Many investors of Noble Group (shareholders, perpetuals, bonds holders), who have suffered massive losses, have asked us how they could sue Noble, its managers and the parties responsible for this major fraud, including its auditor and the banks that have facilitated this scheme. These investors are naturally exasperated. The same team that has cooked the books, sank Noble and paid itself dozens of millions every year, is not held accountable. These managers are now given another run in complete impunity. This scandalous situation is unprecedented.
We have talked to experienced law firms. They are ready to represent the interests of these investors, challenge the scheme of arrangement and start ligation against the parties responsible for this fraud. Note that whatever the result of the shareholders vote on the restructuring is, it will not prevent the investors who voted against from opposing the scheme of arrangement. Litigation funders are also interested in financing these lawsuits, which would considerably lower litigation costs. We expect many objections to be raised against the scheme of arrangement. For example, the legal release, designed to protect a long list of organisations from future lawsuits, is extremely wide, and very unusual. The new Noble is absolutely not financially viable. It has almost the same financing costs. Commodity banks are generally expected to refuse to finance this company as long as the same management is in place.
Some securities holders already want to join this action. We encourage other investors to contact us. Note that the securities holders who have already sold Noble’s securities can also contact us if they have suffered an economic loss.
We also invite Noble’s former employees who would like to share information on Noble’s financial misrepresentations and other wrongdoings to get in touch. We have recently received internal documents that confirm key aspects of Noble’s accounting and leave no doubt on its fraudulent nature.

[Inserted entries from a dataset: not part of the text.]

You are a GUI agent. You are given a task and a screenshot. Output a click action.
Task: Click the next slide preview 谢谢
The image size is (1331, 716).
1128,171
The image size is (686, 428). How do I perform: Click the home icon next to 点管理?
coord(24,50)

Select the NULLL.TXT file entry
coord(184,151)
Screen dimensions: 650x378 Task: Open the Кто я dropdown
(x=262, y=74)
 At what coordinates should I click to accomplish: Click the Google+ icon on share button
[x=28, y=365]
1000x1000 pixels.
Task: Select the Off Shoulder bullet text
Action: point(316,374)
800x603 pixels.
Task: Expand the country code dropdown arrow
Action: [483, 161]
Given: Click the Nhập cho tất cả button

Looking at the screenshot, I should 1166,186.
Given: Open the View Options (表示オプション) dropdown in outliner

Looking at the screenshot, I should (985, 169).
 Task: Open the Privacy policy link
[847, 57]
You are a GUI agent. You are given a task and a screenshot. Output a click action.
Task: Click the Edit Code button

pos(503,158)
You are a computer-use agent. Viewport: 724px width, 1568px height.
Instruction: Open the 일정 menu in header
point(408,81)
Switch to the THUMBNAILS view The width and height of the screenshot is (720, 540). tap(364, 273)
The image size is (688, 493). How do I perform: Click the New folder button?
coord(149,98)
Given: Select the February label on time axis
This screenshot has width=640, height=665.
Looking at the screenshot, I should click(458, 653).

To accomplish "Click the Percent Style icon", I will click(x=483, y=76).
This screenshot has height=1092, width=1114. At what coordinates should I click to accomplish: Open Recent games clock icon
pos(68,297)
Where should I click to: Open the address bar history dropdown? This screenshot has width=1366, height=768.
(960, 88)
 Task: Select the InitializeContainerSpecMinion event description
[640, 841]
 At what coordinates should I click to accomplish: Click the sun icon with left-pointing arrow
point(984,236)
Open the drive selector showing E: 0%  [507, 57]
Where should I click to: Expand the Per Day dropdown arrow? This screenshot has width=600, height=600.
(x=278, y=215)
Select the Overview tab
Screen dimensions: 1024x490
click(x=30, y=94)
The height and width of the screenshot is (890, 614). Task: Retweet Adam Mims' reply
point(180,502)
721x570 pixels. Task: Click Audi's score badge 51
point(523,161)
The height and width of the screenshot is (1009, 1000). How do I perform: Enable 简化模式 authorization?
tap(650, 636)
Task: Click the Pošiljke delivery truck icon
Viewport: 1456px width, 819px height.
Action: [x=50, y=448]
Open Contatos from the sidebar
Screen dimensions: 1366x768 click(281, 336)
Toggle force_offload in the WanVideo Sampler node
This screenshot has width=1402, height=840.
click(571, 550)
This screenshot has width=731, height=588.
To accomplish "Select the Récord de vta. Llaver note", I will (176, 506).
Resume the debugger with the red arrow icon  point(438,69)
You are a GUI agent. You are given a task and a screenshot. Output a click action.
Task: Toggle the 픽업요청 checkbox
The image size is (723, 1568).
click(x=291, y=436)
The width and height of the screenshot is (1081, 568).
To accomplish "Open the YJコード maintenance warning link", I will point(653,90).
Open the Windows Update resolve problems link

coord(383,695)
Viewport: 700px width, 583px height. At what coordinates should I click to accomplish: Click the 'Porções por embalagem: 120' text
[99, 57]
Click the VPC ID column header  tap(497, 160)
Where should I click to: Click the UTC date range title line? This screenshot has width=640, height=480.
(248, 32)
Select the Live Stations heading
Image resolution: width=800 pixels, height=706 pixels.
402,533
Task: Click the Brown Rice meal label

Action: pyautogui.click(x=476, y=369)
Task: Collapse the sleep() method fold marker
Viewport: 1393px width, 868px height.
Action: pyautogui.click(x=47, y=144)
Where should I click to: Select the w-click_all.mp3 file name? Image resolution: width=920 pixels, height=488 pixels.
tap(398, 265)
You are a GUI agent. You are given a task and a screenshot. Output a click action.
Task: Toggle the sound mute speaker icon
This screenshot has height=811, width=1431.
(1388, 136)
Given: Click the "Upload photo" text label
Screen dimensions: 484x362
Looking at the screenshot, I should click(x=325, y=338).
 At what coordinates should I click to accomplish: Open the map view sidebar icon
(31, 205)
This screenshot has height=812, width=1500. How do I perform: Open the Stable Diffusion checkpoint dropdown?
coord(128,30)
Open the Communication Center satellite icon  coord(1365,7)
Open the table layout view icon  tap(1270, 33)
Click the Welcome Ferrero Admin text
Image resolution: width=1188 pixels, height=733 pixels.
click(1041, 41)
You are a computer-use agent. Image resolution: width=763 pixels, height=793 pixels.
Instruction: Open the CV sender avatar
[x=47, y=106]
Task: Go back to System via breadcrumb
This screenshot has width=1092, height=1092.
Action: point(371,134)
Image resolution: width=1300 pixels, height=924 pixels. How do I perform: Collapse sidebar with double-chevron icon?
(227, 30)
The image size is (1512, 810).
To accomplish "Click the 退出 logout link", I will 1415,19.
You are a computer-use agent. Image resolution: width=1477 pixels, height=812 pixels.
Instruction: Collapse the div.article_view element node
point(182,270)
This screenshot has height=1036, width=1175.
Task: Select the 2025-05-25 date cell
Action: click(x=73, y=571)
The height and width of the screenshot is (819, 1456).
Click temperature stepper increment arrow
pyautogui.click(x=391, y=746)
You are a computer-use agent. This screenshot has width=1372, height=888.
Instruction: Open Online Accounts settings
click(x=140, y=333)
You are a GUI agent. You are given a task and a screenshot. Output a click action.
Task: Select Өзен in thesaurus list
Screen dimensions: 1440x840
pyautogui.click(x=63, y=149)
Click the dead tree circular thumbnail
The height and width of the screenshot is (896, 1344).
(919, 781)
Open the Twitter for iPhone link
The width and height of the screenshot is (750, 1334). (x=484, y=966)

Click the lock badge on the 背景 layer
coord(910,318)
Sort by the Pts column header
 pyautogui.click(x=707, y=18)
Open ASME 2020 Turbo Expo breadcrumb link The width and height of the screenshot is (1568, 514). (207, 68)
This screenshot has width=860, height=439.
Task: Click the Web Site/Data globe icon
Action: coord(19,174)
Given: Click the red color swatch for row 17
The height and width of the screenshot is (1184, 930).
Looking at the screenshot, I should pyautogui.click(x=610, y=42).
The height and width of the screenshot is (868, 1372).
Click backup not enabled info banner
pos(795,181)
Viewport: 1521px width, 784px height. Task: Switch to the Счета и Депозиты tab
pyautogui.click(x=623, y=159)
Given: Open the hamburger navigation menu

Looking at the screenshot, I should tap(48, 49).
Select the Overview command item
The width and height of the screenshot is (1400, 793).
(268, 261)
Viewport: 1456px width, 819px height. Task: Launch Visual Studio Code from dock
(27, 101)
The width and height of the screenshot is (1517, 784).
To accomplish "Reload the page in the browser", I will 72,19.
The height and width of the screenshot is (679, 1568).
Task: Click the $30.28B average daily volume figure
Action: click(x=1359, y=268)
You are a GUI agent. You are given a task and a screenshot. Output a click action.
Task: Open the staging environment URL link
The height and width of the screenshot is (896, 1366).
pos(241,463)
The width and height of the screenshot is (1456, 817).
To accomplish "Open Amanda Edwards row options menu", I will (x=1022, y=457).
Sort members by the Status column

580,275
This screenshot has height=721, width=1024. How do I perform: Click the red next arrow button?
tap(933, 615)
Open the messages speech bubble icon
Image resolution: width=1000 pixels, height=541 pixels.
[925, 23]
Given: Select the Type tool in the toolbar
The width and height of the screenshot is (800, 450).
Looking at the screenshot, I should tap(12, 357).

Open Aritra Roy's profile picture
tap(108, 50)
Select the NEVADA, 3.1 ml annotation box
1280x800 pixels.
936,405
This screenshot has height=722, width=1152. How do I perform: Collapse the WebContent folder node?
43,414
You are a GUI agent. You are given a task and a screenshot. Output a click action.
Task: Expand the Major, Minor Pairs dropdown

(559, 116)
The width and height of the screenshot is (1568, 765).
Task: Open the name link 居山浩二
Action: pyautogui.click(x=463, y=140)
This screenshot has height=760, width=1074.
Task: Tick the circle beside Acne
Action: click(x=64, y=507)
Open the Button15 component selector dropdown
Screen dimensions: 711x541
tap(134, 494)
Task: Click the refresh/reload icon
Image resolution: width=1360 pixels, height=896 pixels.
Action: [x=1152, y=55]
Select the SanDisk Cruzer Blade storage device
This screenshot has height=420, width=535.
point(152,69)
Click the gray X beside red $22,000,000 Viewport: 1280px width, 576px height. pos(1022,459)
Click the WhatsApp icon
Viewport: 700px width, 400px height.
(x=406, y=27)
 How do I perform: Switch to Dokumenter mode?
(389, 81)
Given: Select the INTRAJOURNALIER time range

The “new Noble” as it is advertised in the restructuring proposed by Noble is a scam, exactly as the “old Noble” was a scam. It is another trick to foul investors. It will be the same company, with the same failed management. The same persons who have lied to investors for years are already lying on the viability of the new Noble. How many times did this management promise a turnaround? When was the last time Noble’s managers said the truth? In the US, Noble’s managers would have undoubtedly been charged with fraud by the SEC. As usual, Noble’s managers will pay themselves obscene salaries and bonuses. The ad hoc group will get rid of its exposure as soon as possible, leaving other investors with heavy losses.
There is only one way for Noble securities holders to recover their money: to sue the firms and persons who have organised this fraud. It is the right thing to do in terms of justice, but it is also the only viable strategy to get their money back. The restructuring proposed by Noble will direct any cash flow to management and the ad hoc group. We expect the other shareholders to lose everything.
Although Noble’s managers and the auditor E&Y are responsible for one of the largest frauds of the past twenty years, they have been allowed to operate in complete impunity. Noble’s securities holders (current and past) have the power to end this unprecedented scandal.